#### TASK REQUIREMENTS
With the pictures excluded, output only the lines from the one containing "Given: Open the Preferences menu" through the last line of the entries, unchanged.

Top of EXERCISE INPUT

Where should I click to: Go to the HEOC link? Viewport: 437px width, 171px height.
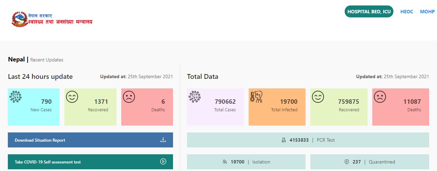click(x=407, y=12)
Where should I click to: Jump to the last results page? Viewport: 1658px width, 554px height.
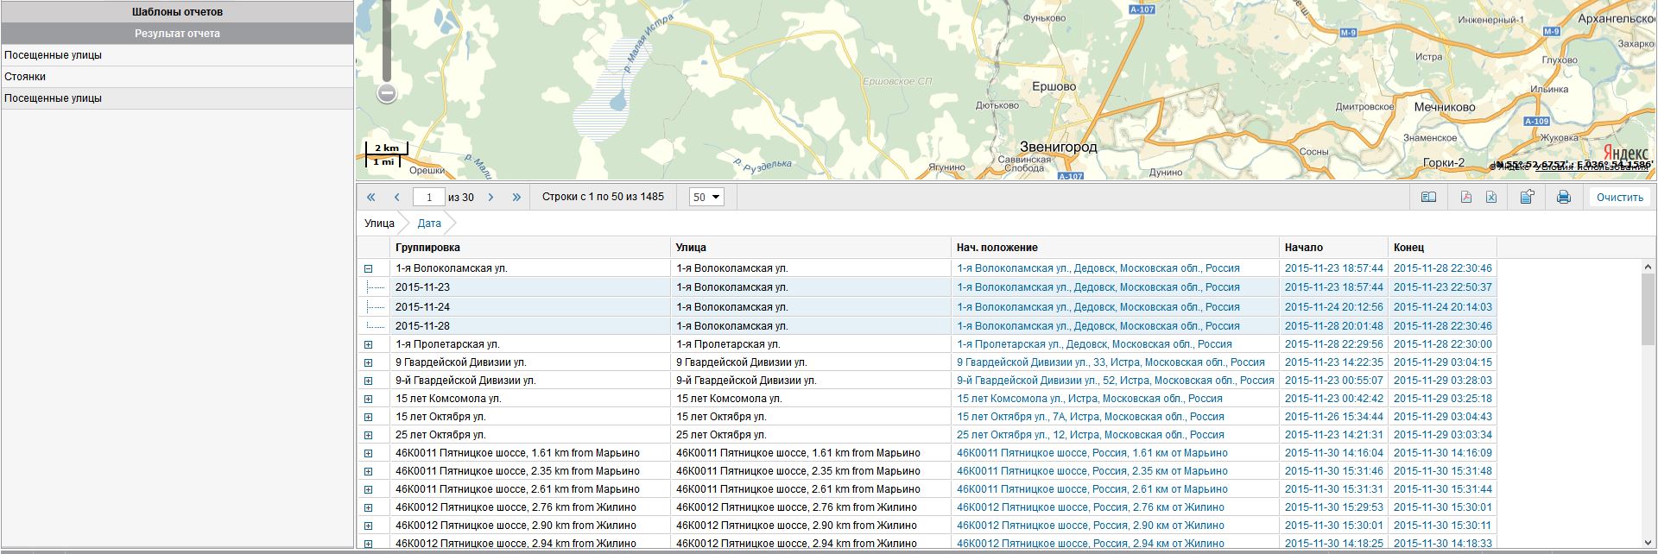click(x=516, y=198)
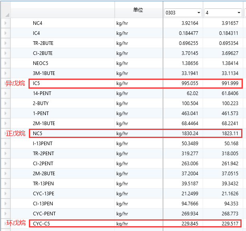The width and height of the screenshot is (246, 231).
Task: Expand the NC5 row arrow
Action: pos(5,134)
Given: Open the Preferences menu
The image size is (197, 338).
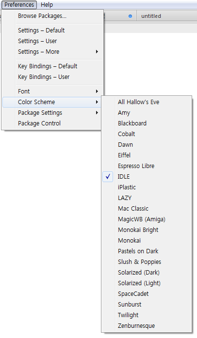Looking at the screenshot, I should click(x=19, y=5).
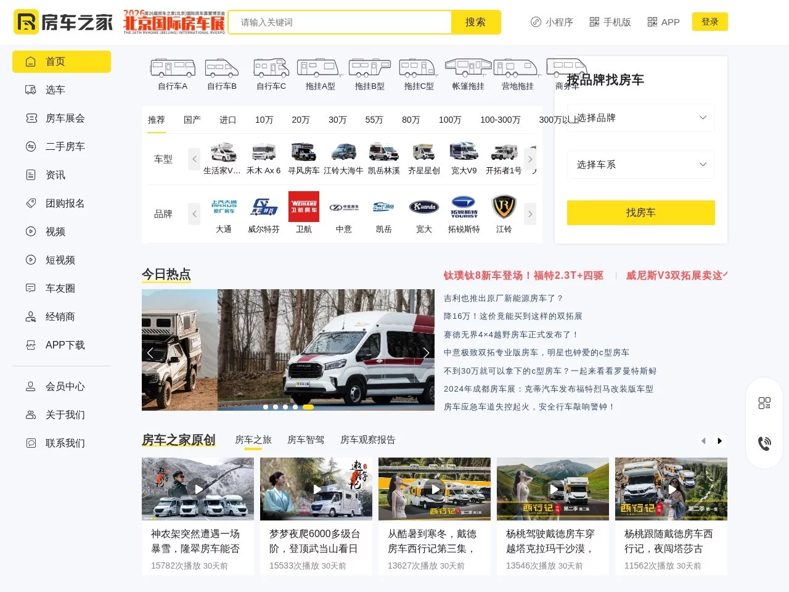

Bottom of EXERCISE INPUT

#### REPLY TO THE EXERCISE
Given: Open the Preferences menu
The image size is (197, 338).
Looking at the screenshot, I should click(x=19, y=5).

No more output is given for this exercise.